Bu Blogda Ara

19 Kasım 2023 Pazar

Ay k'âğıda düşünce..

 Bazen de gecenin bir yarısı tutar bir yazmak sancısı. Kalemi elinize alırsınız. Bir nokta koyarsınız beyaz bir sayfaya. Bir harfin elinden tutasınız gelir, bir cümleden aynayı göresiniz, bir kalem ve silgi ile alıp başını, gidesiniz.


Sonra tek bir heceli kelimeye takılır zihniniz. Kalem size bakar, siz boş sayfaya, sözsüz, ezgisiz , notasız bir şarkı gibi; birlikte susarsınız. Birlikte kanayan yaraya tuz basar gibi. Birlikte yaşamış, yaşlanmış gibi. Yaslanırsınız sükûnete.
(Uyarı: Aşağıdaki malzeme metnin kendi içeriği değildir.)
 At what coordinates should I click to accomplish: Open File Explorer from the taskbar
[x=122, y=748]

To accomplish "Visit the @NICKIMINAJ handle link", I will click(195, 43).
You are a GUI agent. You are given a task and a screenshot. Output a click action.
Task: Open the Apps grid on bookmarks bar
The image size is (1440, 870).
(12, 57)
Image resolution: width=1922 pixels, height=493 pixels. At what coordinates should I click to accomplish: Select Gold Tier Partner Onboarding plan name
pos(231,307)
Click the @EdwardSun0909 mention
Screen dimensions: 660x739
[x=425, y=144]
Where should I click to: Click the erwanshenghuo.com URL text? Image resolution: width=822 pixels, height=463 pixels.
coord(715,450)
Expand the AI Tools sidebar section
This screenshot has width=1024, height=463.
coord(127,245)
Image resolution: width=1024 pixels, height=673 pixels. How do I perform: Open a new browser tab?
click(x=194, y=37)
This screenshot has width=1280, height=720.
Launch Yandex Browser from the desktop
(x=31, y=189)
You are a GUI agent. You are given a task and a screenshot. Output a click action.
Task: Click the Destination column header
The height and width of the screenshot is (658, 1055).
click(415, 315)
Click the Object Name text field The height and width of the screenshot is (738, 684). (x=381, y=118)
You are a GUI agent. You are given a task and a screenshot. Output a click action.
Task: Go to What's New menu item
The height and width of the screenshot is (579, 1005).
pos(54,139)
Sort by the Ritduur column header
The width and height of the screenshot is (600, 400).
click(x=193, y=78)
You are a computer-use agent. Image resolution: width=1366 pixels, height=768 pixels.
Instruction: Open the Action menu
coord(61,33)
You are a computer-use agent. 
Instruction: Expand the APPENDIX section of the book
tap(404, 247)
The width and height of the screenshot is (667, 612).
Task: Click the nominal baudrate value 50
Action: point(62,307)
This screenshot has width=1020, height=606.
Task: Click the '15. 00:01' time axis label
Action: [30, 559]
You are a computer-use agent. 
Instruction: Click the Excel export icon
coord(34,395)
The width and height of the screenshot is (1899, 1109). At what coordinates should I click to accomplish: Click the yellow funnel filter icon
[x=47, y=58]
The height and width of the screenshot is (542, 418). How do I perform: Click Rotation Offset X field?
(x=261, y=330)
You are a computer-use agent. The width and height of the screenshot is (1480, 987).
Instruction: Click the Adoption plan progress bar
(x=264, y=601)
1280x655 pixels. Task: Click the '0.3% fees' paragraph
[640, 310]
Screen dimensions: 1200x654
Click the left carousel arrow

Çıkarsınız balkona, kalem ve boş sayfa peşinizden sürüklenir. Ay dolunaya yakındır, az kalmıştır dolmasına. Dolup da boşalmasına. Birikirsiniz. Birikmişlikten medet umarak, şöyle bir silkinirsiniz. 


Çay desen çoktan bitmiştir, yenisi için çok geçtir. Uzun uzadıya susarsınız. Uzun uzadıya hasret demlenmeye. Sanki hiç yudumlamamış gibi, unutulup bir köşede kalmış gibidir susamışlığınız da, kanayışınız da. Çayı da es geçersiniz, küçük bir gülümseme dudak ucunuzda belirir.😊 Es geçilmek nedir, bilir misiniz?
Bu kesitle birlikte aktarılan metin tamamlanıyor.